- [Exercise instructions]
When you answer, copy every line of the listing below exactly.

- [Extracted data]
--*--
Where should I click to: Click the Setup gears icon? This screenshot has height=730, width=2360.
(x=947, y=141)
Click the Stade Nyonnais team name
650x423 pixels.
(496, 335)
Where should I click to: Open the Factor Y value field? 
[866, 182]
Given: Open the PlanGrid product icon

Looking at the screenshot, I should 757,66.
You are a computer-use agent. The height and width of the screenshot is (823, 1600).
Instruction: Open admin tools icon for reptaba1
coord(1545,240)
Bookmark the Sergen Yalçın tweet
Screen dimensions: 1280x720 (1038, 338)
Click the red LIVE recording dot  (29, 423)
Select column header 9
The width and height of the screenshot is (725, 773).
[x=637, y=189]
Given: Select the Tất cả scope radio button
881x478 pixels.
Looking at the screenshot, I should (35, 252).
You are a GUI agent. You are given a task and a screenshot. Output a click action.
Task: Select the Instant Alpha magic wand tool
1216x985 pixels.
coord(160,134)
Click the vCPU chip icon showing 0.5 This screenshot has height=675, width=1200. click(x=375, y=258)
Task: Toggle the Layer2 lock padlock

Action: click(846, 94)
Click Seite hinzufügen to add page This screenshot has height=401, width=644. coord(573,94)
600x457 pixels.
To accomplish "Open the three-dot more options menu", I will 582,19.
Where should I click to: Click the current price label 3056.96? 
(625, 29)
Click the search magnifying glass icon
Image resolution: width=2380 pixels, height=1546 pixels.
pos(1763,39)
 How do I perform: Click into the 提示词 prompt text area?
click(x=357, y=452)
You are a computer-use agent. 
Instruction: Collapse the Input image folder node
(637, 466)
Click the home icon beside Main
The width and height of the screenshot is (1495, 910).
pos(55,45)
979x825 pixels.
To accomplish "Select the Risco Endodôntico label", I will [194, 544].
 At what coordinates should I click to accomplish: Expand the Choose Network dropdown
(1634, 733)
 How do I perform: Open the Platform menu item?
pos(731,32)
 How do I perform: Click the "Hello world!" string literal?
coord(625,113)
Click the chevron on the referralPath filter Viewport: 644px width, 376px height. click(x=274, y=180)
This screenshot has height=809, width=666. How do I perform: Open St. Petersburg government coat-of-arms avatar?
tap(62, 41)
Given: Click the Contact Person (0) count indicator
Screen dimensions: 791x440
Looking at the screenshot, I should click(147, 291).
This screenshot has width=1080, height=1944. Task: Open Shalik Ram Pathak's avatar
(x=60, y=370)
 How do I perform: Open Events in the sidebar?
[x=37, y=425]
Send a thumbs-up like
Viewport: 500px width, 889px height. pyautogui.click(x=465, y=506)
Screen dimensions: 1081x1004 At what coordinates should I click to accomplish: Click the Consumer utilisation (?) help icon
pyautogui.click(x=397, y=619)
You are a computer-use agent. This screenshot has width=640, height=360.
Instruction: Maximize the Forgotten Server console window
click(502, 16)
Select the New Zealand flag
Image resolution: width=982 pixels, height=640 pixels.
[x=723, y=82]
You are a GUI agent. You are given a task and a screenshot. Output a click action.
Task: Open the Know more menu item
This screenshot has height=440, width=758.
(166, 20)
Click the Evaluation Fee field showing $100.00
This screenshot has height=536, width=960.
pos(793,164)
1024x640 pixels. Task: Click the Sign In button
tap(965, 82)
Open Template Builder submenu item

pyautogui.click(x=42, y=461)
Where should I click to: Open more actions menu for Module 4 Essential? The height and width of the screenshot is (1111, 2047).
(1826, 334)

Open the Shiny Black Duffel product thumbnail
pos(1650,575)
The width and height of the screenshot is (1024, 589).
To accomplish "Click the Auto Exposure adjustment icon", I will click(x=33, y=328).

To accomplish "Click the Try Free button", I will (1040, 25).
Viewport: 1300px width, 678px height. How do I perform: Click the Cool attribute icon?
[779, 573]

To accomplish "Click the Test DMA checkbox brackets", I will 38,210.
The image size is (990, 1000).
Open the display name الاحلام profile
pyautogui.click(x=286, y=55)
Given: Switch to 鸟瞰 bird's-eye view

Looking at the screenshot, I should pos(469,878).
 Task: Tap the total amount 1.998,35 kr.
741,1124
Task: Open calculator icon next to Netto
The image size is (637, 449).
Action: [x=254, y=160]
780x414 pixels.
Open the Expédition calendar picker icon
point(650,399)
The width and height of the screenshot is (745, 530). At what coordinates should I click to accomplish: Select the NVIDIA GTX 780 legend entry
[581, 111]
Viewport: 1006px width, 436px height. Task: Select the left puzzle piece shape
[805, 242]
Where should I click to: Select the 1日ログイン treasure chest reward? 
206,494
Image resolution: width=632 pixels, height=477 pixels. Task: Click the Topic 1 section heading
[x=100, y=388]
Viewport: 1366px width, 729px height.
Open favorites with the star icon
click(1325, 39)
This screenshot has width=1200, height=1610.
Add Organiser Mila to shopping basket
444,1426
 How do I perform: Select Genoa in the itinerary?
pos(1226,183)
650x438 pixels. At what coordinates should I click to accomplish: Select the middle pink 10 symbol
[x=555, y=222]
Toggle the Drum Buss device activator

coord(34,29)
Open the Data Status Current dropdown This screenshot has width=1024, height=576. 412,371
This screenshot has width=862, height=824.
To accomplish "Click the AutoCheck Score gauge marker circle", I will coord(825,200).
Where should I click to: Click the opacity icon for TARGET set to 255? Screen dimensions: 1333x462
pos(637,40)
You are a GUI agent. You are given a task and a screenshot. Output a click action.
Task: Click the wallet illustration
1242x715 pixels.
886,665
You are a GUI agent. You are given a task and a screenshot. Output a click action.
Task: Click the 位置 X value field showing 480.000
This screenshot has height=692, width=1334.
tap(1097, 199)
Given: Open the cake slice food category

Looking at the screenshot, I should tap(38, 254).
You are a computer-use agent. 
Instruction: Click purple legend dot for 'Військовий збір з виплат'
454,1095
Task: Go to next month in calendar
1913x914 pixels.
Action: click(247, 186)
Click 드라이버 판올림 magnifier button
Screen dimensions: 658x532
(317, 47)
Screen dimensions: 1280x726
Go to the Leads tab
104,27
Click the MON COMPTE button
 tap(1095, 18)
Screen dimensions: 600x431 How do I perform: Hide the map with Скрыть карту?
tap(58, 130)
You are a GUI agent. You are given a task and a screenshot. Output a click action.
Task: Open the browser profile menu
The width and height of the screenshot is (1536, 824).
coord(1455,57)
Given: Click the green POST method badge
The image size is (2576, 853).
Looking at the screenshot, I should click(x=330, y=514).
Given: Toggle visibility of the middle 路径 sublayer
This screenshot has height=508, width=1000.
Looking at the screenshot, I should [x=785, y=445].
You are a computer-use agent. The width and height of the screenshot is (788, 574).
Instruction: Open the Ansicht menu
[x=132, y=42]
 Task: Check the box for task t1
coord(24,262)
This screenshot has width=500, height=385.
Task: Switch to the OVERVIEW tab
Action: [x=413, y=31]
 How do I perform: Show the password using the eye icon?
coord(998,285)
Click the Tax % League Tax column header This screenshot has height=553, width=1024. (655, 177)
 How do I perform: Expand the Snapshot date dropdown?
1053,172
--*--
- [Response to this task]
Where should I click to: Click the Setup gears icon? This screenshot has height=730, width=2360.
(x=947, y=141)
Click the Stade Nyonnais team name
650x423 pixels.
(496, 335)
Where should I click to: Open the Factor Y value field? 
[866, 182]
Given: Open the PlanGrid product icon

Looking at the screenshot, I should 757,66.
You are a computer-use agent. The height and width of the screenshot is (823, 1600).
Instruction: Open admin tools icon for reptaba1
coord(1545,240)
Bookmark the Sergen Yalçın tweet
Screen dimensions: 1280x720 (1038, 338)
Click the red LIVE recording dot  (29, 423)
Select column header 9
The width and height of the screenshot is (725, 773).
[x=637, y=189]
Given: Select the Tất cả scope radio button
881x478 pixels.
Looking at the screenshot, I should (35, 252).
You are a GUI agent. You are given a task and a screenshot. Output a click action.
Task: Select the Instant Alpha magic wand tool
1216x985 pixels.
coord(160,134)
Click the vCPU chip icon showing 0.5 This screenshot has height=675, width=1200. click(x=375, y=258)
Task: Toggle the Layer2 lock padlock

Action: click(846, 94)
Click Seite hinzufügen to add page This screenshot has height=401, width=644. coord(573,94)
600x457 pixels.
To accomplish "Open the three-dot more options menu", I will 582,19.
Where should I click to: Click the current price label 3056.96? 
(625, 29)
Click the search magnifying glass icon
Image resolution: width=2380 pixels, height=1546 pixels.
pos(1763,39)
 How do I perform: Click into the 提示词 prompt text area?
click(x=357, y=452)
You are a computer-use agent. 
Instruction: Collapse the Input image folder node
(637, 466)
Click the home icon beside Main
The width and height of the screenshot is (1495, 910).
pos(55,45)
979x825 pixels.
To accomplish "Select the Risco Endodôntico label", I will [194, 544].
 At what coordinates should I click to accomplish: Expand the Choose Network dropdown
(1634, 733)
 How do I perform: Open the Platform menu item?
pos(731,32)
 How do I perform: Click the "Hello world!" string literal?
coord(625,113)
Click the chevron on the referralPath filter Viewport: 644px width, 376px height. click(x=274, y=180)
This screenshot has height=809, width=666. How do I perform: Open St. Petersburg government coat-of-arms avatar?
tap(62, 41)
Given: Click the Contact Person (0) count indicator
Screen dimensions: 791x440
Looking at the screenshot, I should click(147, 291).
This screenshot has width=1080, height=1944. Task: Open Shalik Ram Pathak's avatar
(x=60, y=370)
 How do I perform: Open Events in the sidebar?
[x=37, y=425]
Send a thumbs-up like
Viewport: 500px width, 889px height. pyautogui.click(x=465, y=506)
Screen dimensions: 1081x1004 At what coordinates should I click to accomplish: Click the Consumer utilisation (?) help icon
pyautogui.click(x=397, y=619)
You are a computer-use agent. This screenshot has width=640, height=360.
Instruction: Maximize the Forgotten Server console window
click(502, 16)
Select the New Zealand flag
Image resolution: width=982 pixels, height=640 pixels.
[x=723, y=82]
You are a GUI agent. You are given a task and a screenshot. Output a click action.
Task: Open the Know more menu item
This screenshot has height=440, width=758.
(166, 20)
Click the Evaluation Fee field showing $100.00
This screenshot has height=536, width=960.
pos(793,164)
1024x640 pixels. Task: Click the Sign In button
tap(965, 82)
Open Template Builder submenu item

pyautogui.click(x=42, y=461)
Where should I click to: Open more actions menu for Module 4 Essential? The height and width of the screenshot is (1111, 2047).
(1826, 334)

Open the Shiny Black Duffel product thumbnail
pos(1650,575)
The width and height of the screenshot is (1024, 589).
To accomplish "Click the Auto Exposure adjustment icon", I will click(x=33, y=328).

To accomplish "Click the Try Free button", I will (1040, 25).
Viewport: 1300px width, 678px height. How do I perform: Click the Cool attribute icon?
[779, 573]

To accomplish "Click the Test DMA checkbox brackets", I will 38,210.
The image size is (990, 1000).
Open the display name الاحلام profile
pyautogui.click(x=286, y=55)
Given: Switch to 鸟瞰 bird's-eye view

Looking at the screenshot, I should pos(469,878).
 Task: Tap the total amount 1.998,35 kr.
741,1124
Task: Open calculator icon next to Netto
The image size is (637, 449).
Action: [x=254, y=160]
780x414 pixels.
Open the Expédition calendar picker icon
point(650,399)
The width and height of the screenshot is (745, 530). At what coordinates should I click to accomplish: Select the NVIDIA GTX 780 legend entry
[581, 111]
Viewport: 1006px width, 436px height. Task: Select the left puzzle piece shape
[805, 242]
Where should I click to: Select the 1日ログイン treasure chest reward? 
206,494
Image resolution: width=632 pixels, height=477 pixels. Task: Click the Topic 1 section heading
[x=100, y=388]
Viewport: 1366px width, 729px height.
Open favorites with the star icon
click(1325, 39)
This screenshot has width=1200, height=1610.
Add Organiser Mila to shopping basket
444,1426
 How do I perform: Select Genoa in the itinerary?
pos(1226,183)
650x438 pixels. At what coordinates should I click to accomplish: Select the middle pink 10 symbol
[x=555, y=222]
Toggle the Drum Buss device activator

coord(34,29)
Open the Data Status Current dropdown This screenshot has width=1024, height=576. 412,371
This screenshot has width=862, height=824.
To accomplish "Click the AutoCheck Score gauge marker circle", I will coord(825,200).
Where should I click to: Click the opacity icon for TARGET set to 255? Screen dimensions: 1333x462
pos(637,40)
You are a GUI agent. You are given a task and a screenshot. Output a click action.
Task: Click the wallet illustration
1242x715 pixels.
886,665
You are a GUI agent. You are given a task and a screenshot. Output a click action.
Task: Click the 位置 X value field showing 480.000
This screenshot has height=692, width=1334.
tap(1097, 199)
Given: Open the cake slice food category

Looking at the screenshot, I should tap(38, 254).
You are a computer-use agent. 
Instruction: Click purple legend dot for 'Військовий збір з виплат'
454,1095
Task: Go to next month in calendar
1913x914 pixels.
Action: click(247, 186)
Click 드라이버 판올림 magnifier button
Screen dimensions: 658x532
(317, 47)
Screen dimensions: 1280x726
Go to the Leads tab
104,27
Click the MON COMPTE button
 tap(1095, 18)
Screen dimensions: 600x431 How do I perform: Hide the map with Скрыть карту?
tap(58, 130)
You are a GUI agent. You are given a task and a screenshot. Output a click action.
Task: Open the browser profile menu
The width and height of the screenshot is (1536, 824).
coord(1455,57)
Given: Click the green POST method badge
The image size is (2576, 853).
Looking at the screenshot, I should click(x=330, y=514).
Given: Toggle visibility of the middle 路径 sublayer
This screenshot has height=508, width=1000.
Looking at the screenshot, I should [x=785, y=445].
You are a computer-use agent. The width and height of the screenshot is (788, 574).
Instruction: Open the Ansicht menu
[x=132, y=42]
 Task: Check the box for task t1
coord(24,262)
This screenshot has width=500, height=385.
Task: Switch to the OVERVIEW tab
Action: [x=413, y=31]
 How do I perform: Show the password using the eye icon?
coord(998,285)
Click the Tax % League Tax column header This screenshot has height=553, width=1024. (655, 177)
 How do I perform: Expand the Snapshot date dropdown?
1053,172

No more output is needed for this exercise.